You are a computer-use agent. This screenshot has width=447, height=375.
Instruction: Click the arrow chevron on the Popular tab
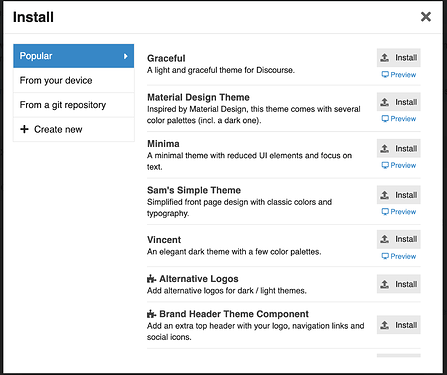126,56
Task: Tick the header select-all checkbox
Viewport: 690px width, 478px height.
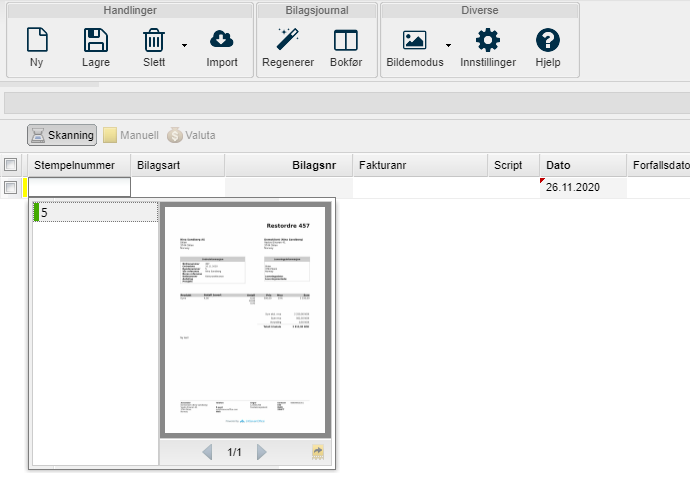Action: 10,165
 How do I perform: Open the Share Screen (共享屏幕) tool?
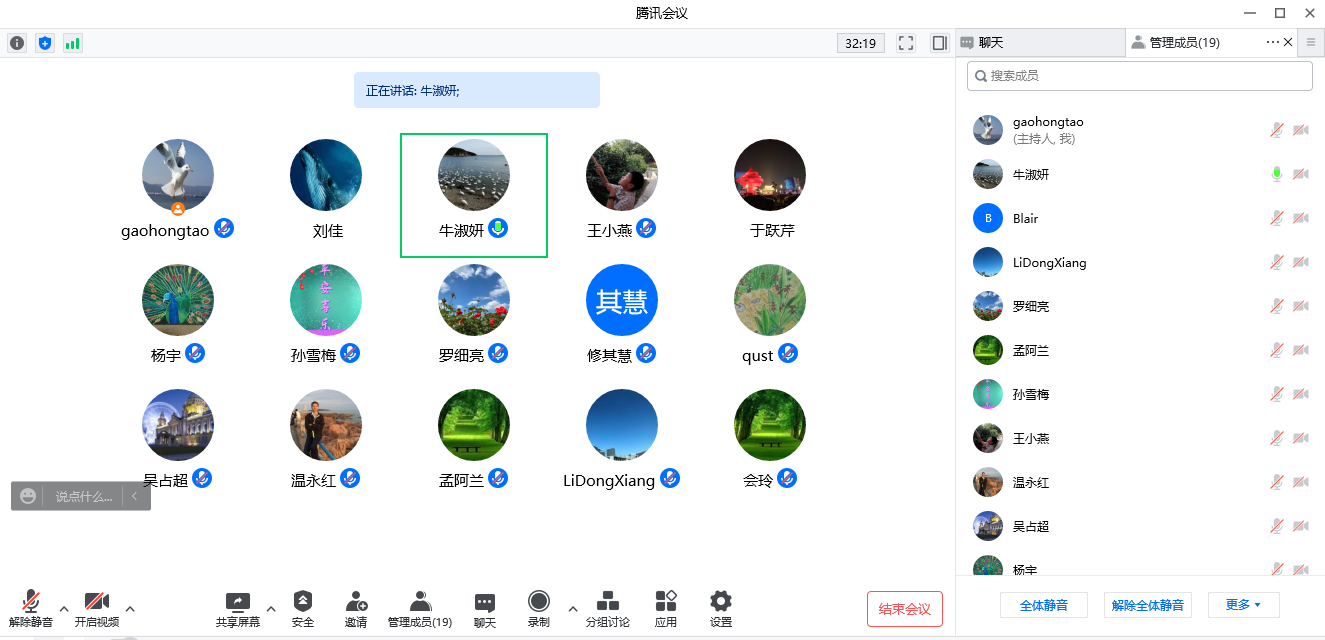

——————————

### Prompt
A verbatim retyping of the listing, without any pictures, is the expected answer.

### Problem solution
You are a computer-use agent. This screenshot has width=447, height=375.
Instruction: Click the arrow chevron on the Popular tab
126,56
Task: Tick the header select-all checkbox
Viewport: 690px width, 478px height.
Action: 10,165
 How do I perform: Open the Share Screen (共享屏幕) tool?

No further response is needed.